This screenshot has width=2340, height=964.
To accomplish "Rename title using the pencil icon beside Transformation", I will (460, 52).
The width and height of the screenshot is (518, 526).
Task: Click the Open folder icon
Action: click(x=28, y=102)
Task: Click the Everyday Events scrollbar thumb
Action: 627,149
※ ※ ※
PROMPT: Can you change "pencil icon" to "edit icon" in the material above and give it back with everything else left as it is?

WRITTEN SOLUTION:
This screenshot has width=2340, height=964.
To accomplish "Rename title using the edit icon beside Transformation", I will (460, 52).
The width and height of the screenshot is (518, 526).
Task: Click the Open folder icon
Action: click(x=28, y=102)
Task: Click the Everyday Events scrollbar thumb
Action: 627,149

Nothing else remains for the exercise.